Survey says: who's reading 'Commonweal'?

Commonweal, June 18, 2004 by Grant Gallicho

About every four years since the 1980s, Commonweal has conducted a reader survey, and each one has provided a fascinating snapshot of who's reading the magazine at a given time. Our most recent survey, conducted last fall, proved no different. It consisted of thirty questions spread over eight pages. (Readers could also fill out the survey online.) One of the principal reasons periodicals conduct surveys is to provide advertisers with accurate data about potential customers. For the editors, the chief benefit is learning a lot of detailed information about our loyal readership. And we mean loyal. Pop quiz: How long have most Commonweal readers been subscribers?

  A. Two to three years?
  B. Four to six?
  C. Seven to ten?
  D. Eleven to fifteen?
  E. Fifteen-plus?

Amazingly, the answer is E. About half our subscribers have been receiving Commonweal for more than fifteen years (nearly 80 percent for more than seven). That's what you call a long-term relationship (considering the median duration of marriages in the United States is 7.2 years, we think we're doing OK). Regardless of whether you are a longtime subscriber or a new acquaintance, if you've ever found yourself furtively wanting to know what your Commonweal reading partners are like, you can stop holding your breath. We've now got the goods.

Foremost, Commonweal readers are engaged with the magazine. Of the five thousand questionnaires we sent to randomly selected subscribers, more than two thousand were returned--an unheard-of 40-percent return rate. The Commonweal staff found this heartening, but not entirely surprising. A cursory glance through the Correspondence pages of any issue demonstrates how invested our readers are in the magazine. So, what did all these invested, engaged, long-termers have to say for themselves? Lots.

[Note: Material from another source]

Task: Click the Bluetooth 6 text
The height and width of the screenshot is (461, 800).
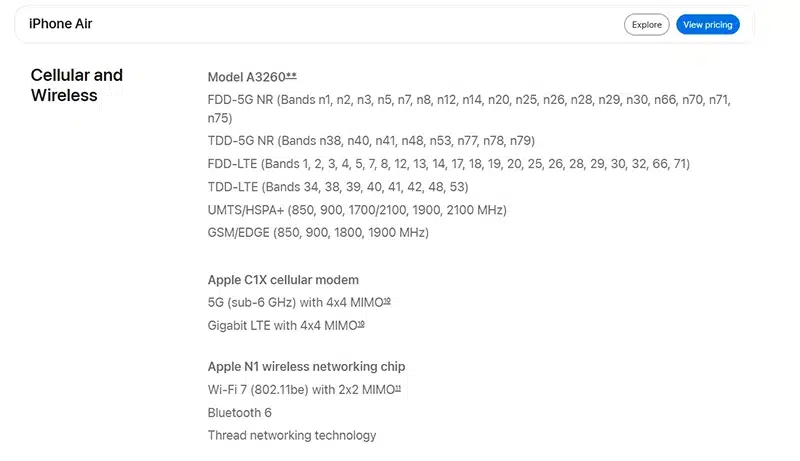Action: (x=240, y=413)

For starters, they like to share. Sixty-two percent give their issues to someone else--that's called spreading the good news. Eighty-four percent said they'd read all four of the previous issues, and 35 percent said they read each new issue, on average, cover to cover (40 percent said they read three-quarters of each issue). So, we know that many of our readers are getting their subscription dollars' worth. But what do they think of the actual content? Over 90 percent agree that it's "stimulating." Given the opportunity to call us "dull," 91 percent disagreed. Our 1999 batch of reader reviews weren't quite so glowing: then, only 72 percent of subscribers said we weren't dull. Not a bad turnaround.

We must confess the editors have on occasion pounded their keyboards in frustration wondering if Rome, President George W. Bush, or Mel Gibson is listening. But, happily, our readers are. Editorials proved the most popular regular feature in the magazine (58 percent). Letters came in a strong second at 49 percent. And we had a tie for the bronze: book reviews and the Last Word. When you crank down the rating from "like very much" to a mere "like," readers' range of interest widens a bit. Book reviews, our columnists, stage and screen critics, and the Last Word, and of course, our longer articles, all fared quite well.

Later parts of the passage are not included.